Table 1 Binding and neutralization properties of anti-IL-21 receptor antibodies

	Neutralization of primary cell proliferation			Neutralization of engineered cell proliferation			Human IL21R kinetics			Murine IL21R kinetics
Antibody	Human B cells IC50 (nM)	Human T cells IC50 (nM)	Murine T cells IC50 (nM)	Human IL21R-BaF3 IC50 (nM)	Human IL21R-TF1 IC50 (nM)	Murine IL21R-BaF3 IC50 (nM)	ka (1/Ms × 1e5)	kd(1/s × 1e-3)	KD (nM)	ka (1/Ms × 1e5)	kd(1/s × 1e-3)	KD (nM)
18A5 parent	1.86	1.42	>85	1.71	13.99	177.23	2.43	1.08	4.43	2.12	15.25	71.95
Ab-01	0.44	0.06	0.02	0.68	6.67	0.04	1.44	0.29	2.02	1.99	3.32	16.72
Ab-02	0.14	0.03	0.61	0.3	2.32	0.05	1.79	0.07	0.38	2.11	3.31	15.69
Ab-03	0.22	0.04	0.13	0.56	1.63	0.34	1.70	0.10	0.57	0.77	4.93	64.49
Ab-04	0.16	0.08	0.85	ND	ND	ND	4.39	0.09	0.21	3.01	20.73	68.80
Ab-05	0.13	0.03	1.79	ND	ND	ND	1.86	0.08	0.44	0.98	4.34	44.22
Ab-06	ND	0.06	4.92	ND	ND	ND	2.41	0.11	0.47	1.12	5.49	49.20
Ab-07	ND	0.02	no inhibition	ND	ND	ND	1.94	0.12	0.61	1.00	5.08	50.84

ND, Not determined.

Table 2 Mean (±SD) PK parameters of Ab-01 and Ab-02 in mice, rats and monkeys

Species, strain	Dose (mg/kg)Route	Compound	C5 min or Cmax^a (µg/ml)	AUC0−∞ (µg*hr/ml)	CL (ml/hr/kg)	Vdss (ml/kg)	t1/2 (hr)
Mouse, DBA	8, ip	Ab-01	62	7229	NA	NA	140
		Ab-02	21	3320	NA	NA	80
Mouse, MRL-Fas^lpr	10, ip	Ab-01	51	2798	NA	NA	46
		Ab-02	23	957	NA	NA	21
Mouse, CD-1	10, iv	Ab-01	113	7272	1.38	306	162
		Ab-02	70	4551	2.19	572	210
Rat, Sprague-Dawley	10, iv	Ab-01	191 ± 38.5	6361 ± 184	1.60 ± 0.210	191 ± 33.0	NC
		Ab-02	149 ± 51.1	3233 ± 356	3.12 ± 0.312	182 ± 46.0	NC
	10, iv	Ab-01	177 ± 10	9728 ± 621	1.03 ± 0.07	125 ± 16	74 ± 46(190 ± 38)^b
		Ab-02	113 ± 14	1476 ± 312	7.01 ± 1.68	202 ± 44	63 ± 24
Monkey, Cynomolgus	10, sc	Ab-01	15 ± 3	4188 ± 542	NA	NA	52 ± 20(258 ± 35)^b
		Ab-02	11 ± 3	638 ± 56	NA	NA	63 ± 10
	100, iv	Ab-01	2030 ± 95	92867 ± 9768	1.08 ± 0.11	211 ± 11	279 ± 28
		Ab-02	1850 ± 415	20955 ± 3702	4.87 ± 0.79	146 ± 24	88 ± 34

a C_{5 min} was determined for IV route, or C_max was determined for IP and SC routes.

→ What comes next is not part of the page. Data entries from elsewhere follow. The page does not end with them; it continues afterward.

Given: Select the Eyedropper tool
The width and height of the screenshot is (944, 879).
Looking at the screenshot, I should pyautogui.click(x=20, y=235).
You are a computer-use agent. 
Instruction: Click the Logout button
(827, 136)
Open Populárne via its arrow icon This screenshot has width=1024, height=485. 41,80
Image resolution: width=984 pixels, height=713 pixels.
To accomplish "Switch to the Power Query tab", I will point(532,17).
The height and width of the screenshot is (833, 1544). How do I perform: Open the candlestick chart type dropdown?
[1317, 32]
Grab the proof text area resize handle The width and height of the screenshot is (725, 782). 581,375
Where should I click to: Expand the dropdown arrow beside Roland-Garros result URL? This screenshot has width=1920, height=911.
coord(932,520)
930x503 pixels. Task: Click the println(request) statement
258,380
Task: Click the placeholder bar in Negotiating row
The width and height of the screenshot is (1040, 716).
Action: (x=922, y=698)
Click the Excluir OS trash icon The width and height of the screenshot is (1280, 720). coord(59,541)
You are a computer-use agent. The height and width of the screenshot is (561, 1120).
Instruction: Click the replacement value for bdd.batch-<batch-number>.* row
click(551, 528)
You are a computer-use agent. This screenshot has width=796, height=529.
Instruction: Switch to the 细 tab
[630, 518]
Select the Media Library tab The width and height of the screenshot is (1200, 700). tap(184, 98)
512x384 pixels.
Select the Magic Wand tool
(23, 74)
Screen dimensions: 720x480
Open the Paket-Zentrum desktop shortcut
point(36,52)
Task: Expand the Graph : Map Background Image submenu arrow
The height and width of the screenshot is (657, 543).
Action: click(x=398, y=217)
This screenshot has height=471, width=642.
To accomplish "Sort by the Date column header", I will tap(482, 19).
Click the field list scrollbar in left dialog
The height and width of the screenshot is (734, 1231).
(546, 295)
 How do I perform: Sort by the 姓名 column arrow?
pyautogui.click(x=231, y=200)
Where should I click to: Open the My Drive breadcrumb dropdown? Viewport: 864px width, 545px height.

b Terminal half-life was calculated excluding the data points with the sharp concentration drop. CL, serum clearance; Vd_ss, Volume of distribution at steady-state; AUC, Area under the curve; t_1/2, Elimination half-life; NA, Not applicable; NC, Not calculated, because of the early onset of anti-product antibodies.